◆ Stored items from a collection ◆
*** Begin section ***

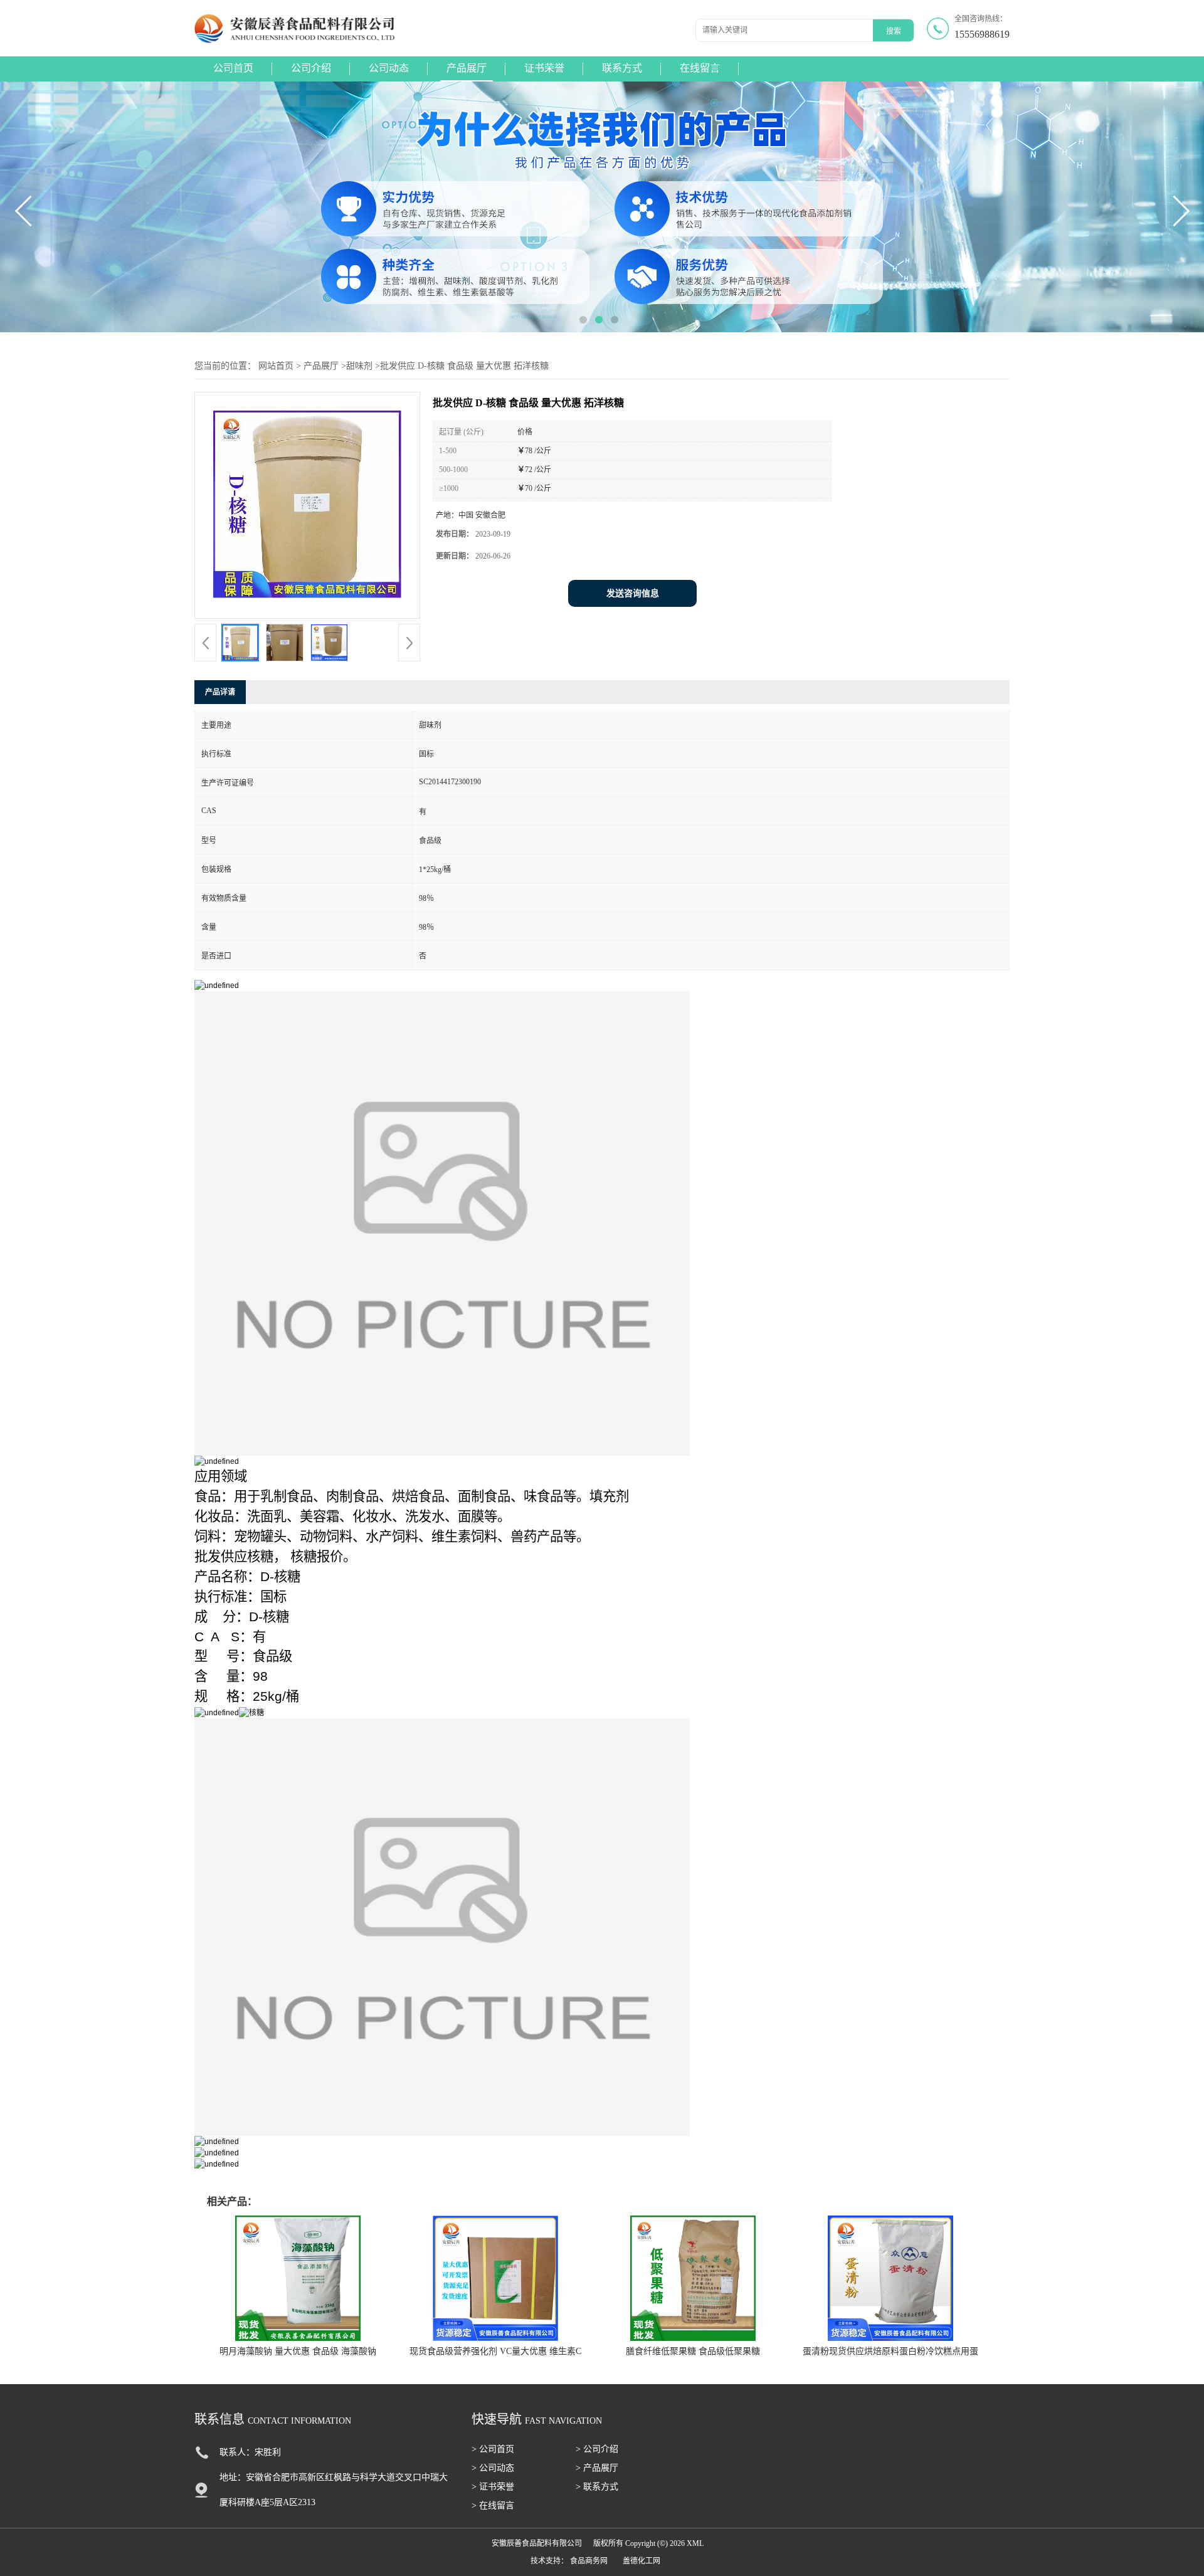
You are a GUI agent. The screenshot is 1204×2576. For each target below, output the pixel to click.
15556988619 (982, 34)
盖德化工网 (641, 2561)
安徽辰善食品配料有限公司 (537, 2543)
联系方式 (622, 68)
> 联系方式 (597, 2486)
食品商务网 (589, 2561)
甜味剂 (359, 366)
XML (695, 2543)
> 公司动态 (493, 2468)
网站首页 (275, 366)
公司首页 (233, 68)
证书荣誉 (544, 68)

*** End section ***

In the copy, include no pictures; transcribe every record above verbatim.

◆ Reply to the exercise ◆
You are a GUI agent. The screenshot is 1204×2576. For each target below, output the pixel to click.
15556988619 (982, 34)
盖德化工网 (641, 2561)
安徽辰善食品配料有限公司 (537, 2543)
联系方式 (622, 68)
> 联系方式 (597, 2486)
食品商务网 (589, 2561)
甜味剂 (359, 366)
XML (695, 2543)
> 公司动态 (493, 2468)
网站首页 (275, 366)
公司首页 (233, 68)
证书荣誉 (544, 68)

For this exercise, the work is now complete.